La publication récente par la justice américaine de 3 millions de documents déclassifiés a relancé l’affaire à l’échelle mondiale. Mais ce que ces documents administratifs ne montrent pas, ce sont les scènes de cruauté quotidienne que cette femme porte encore en elle.

« Tu dis que tu es mon esclave » : la scène qui la hante encore

Parmi les souvenirs qui continuent de la traumatiser, une scène en particulier illustre la perversité du prédateur. Un jour, alors qu’il attendait un visiteur dans l’appartement de l’avenue Foch, Jeffrey Epstein lui aurait donné un ordre précis : « Quand il arrive, tu dis que tu es mon esclave. Tu lui dis explicitement. »

La victime raconte avoir eu « du mal à dire » cette phrase. Son patron, lui, était « mort de rire ». Le visiteur, décrit comme « très choqué, très mal à l’aise », a assisté impuissant à la suite de la scène. Epstein aurait alors ordonné à la jeune femme de « lui sucer le pouce du pied » devant cet invité sidéré.

Tenue imposée par Epstein dans l'appartement parisien

Ce récit rejoint d’autres témoignages déjà recueillis à travers le monde, où le milliardaire prenait un plaisir manifeste à humilier ses victimes en public. L’affaire Epstein a d’ailleurs provoqué des remous jusqu’en France, avec des documents mentionnant des personnalités politiques hexagonales retirés des dossiers publics américains. Emmanuel Macron lui-même a fini par réagir publiquement, appelant la justice française à agir.

Mais pour cette victime, la justice est arrivée trop tard. Et cette réalité ajoute une couche d’injustice à un récit déjà accablant.

Auditionnée en 2022, mais trop tard pour porter plainte

La femme a été entendue par la police française en 2022. À ce moment-là, trois ans s’étaient écoulés depuis la mort de Jeffrey Epstein dans sa cellule new-yorkaise en août 2019. Les faits qu’elle dénonce étaient prescrits. Elle n’a pas pu porter plainte.

Cette prescription illustre l’un des angles morts du volet français de l’affaire. Alors que la justice américaine a multiplié les procédures, condamné Ghislaine Maxwell et déclassifié des millions de pages, la France n’a pas encore produit de résultat judiciaire comparable. Le parquet de Paris avait ouvert une enquête préliminaire dès 2019, mais les investigations avancent lentement.

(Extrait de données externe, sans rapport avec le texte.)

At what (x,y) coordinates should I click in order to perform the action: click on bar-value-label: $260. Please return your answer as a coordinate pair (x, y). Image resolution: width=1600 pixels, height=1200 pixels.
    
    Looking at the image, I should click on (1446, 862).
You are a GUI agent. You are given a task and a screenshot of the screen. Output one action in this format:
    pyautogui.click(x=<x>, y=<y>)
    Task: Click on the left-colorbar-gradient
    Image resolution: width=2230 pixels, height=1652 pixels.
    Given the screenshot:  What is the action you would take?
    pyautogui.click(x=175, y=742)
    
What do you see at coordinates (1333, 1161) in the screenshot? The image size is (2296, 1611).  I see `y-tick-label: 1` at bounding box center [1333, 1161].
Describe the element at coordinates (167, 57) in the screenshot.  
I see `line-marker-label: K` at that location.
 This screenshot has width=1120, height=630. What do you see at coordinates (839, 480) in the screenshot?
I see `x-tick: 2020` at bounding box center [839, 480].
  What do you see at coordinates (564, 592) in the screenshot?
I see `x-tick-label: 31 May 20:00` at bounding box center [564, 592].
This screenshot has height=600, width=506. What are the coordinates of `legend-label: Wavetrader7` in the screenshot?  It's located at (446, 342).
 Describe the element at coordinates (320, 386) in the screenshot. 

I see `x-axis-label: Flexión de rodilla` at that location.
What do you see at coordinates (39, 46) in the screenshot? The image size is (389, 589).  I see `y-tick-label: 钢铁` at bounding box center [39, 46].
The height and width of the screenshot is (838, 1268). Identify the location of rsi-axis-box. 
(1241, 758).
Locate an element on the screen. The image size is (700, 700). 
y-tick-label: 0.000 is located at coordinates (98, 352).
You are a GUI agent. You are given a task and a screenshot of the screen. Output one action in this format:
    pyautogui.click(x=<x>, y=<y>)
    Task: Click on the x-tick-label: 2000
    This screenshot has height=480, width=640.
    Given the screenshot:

Porte fermée dans un appartement luxueux parisien

Les journalistes de « Complément d’enquête » affirment avoir été en contact régulier avec cette victime pendant deux ans avant qu’elle n’accepte de témoigner face caméra. Ses révélations interviennent dans un contexte particulier : la publication des documents déclassifiés du dossier Epstein a mis en lumière des connexions internationales que beaucoup soupçonnaient sans pouvoir les prouver. Des commandes troublantes sur Amazon aux relations avec des personnalités scientifiques, chaque semaine apporte son lot de révélations.

Un scandale planétaire dont le chapitre français reste à écrire

Ce témoignage inédit, diffusé dans le numéro de « Complément d’enquête » du 16 avril 2026, pourrait relancer le débat sur le traitement judiciaire de l’affaire en France. Car si les victimes américaines ont obtenu des compensations financières via un fonds d’indemnisation dédié, les victimes françaises, elles, restent dans l’ombre.

La question des responsabilités dépasse largement la personne de Jeffrey Epstein, mort en 2019. Qui savait, dans l’entourage parisien du milliardaire ? Qui a facilité son accès à de jeunes femmes vulnérables sur le sol français ? Des documents manquants dans le dossier alimentent les soupçons sur de possibles protections au plus haut niveau.

Le récit de cette « assistante » de l’avenue Foch rappelle une vérité simple mais terrifiante : pendant des années, au cœur de Paris, dans l’un des quartiers les plus surveillés de France, un prédateur sexuel a pu agir en toute impunité. Les photos de son île privée avaient déjà scandalisé le monde entier. Ce témoignage prouve que l’horreur ne se limitait pas aux Caraïbes.

La victime, elle, n’a obtenu ni réparation ni reconnaissance officielle. Mais en brisant le silence, elle offre un visage — et une voix — au volet français d’une affaire que beaucoup aimeraient voir rester enterrée avec son architecte.